Alla base del taglio c’è un intento antiparlamentare

24 Agosto 2020

[Roberta Calvano*]

Si parla troppo poco del referendum costituzionale del 20 e 21 settembre, e se ne parla male, a partire dagli spot sulle tv nazionali che lo definiscono “confermativo”, quasi la torsione plebiscitaria che da anni subisce fosse ormai istituzionalizzata.

Se proprio non lo si vuole chiamare col suo nome, “referendum costituzionale”, lo si dovrebbe definire più correttamente “oppositivo”, finalizzato com’è ad offrire uno strumento per cui la revisione costituzionale possa essere fermata dalle minoranze (motivo per cui non è previsto il quorum) se non ottiene una legittimazione più ampia nel voto.

Si parla poco e male del taglio dei parlamentari, e per questo rispondo, alla provocazione verso i “costituzionalisti del no” che secondo l’Huffington Post sarebbero questa volta troppo silenti, provocazione alla quale ha già risposto sul manifesto Gaetano Azzariti.
Nonostante siano apparsi diversi articoli di autorevolissimi colleghi che spiegano e rivendicano le ragioni del “no”, anche tra i costituzionalisti – e devo dire principalmente tra le costituzionaliste italiane – esiste un 99% (come nel resto della popolazione) che non trova spazio e non viene facilmente ascoltato, salvo poi dire che “i costituzionalisti tacciono”. I miei studenti direbbero “…ti piace vincere facile!”

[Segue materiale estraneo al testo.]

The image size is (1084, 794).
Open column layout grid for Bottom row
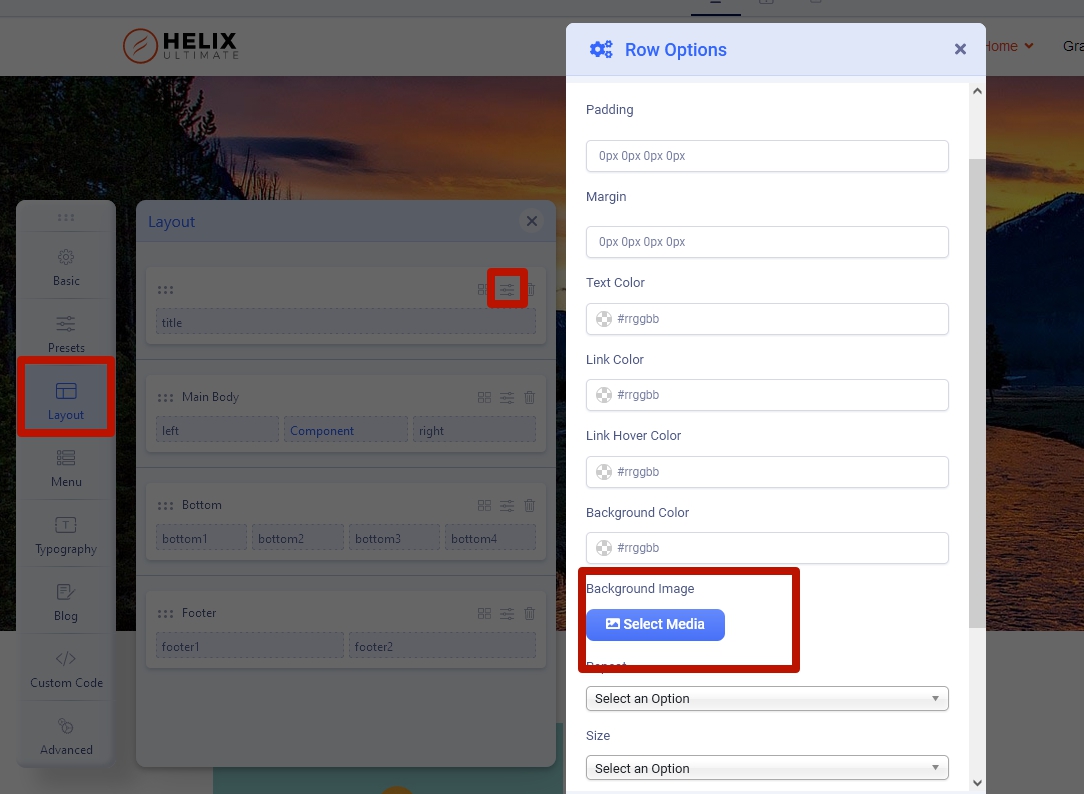point(484,505)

Si può essere stati “costituzionalisti del no”, ed esserlo anche stavolta, non per un pregiudiziale rifiuto contro ogni riforma. Ma perché, quando la riforma è sorretta da ragioni sbagliate (antipolitica e facile demagogia sui costi della politica) e non correttamente innestata nel corpo della Costituzione, ignorando i contraccolpi che essa produrrà su garanzie e funzionamento della macchina parlamentare, il No diventa l’unica strada. Un caffè al giorno in cambio di una riduzione del margine della rappresentanza politica, in un paese oggi più che mai diviso e frammentato. E’ questo l’improcrastinabile taglio sui costi della politica?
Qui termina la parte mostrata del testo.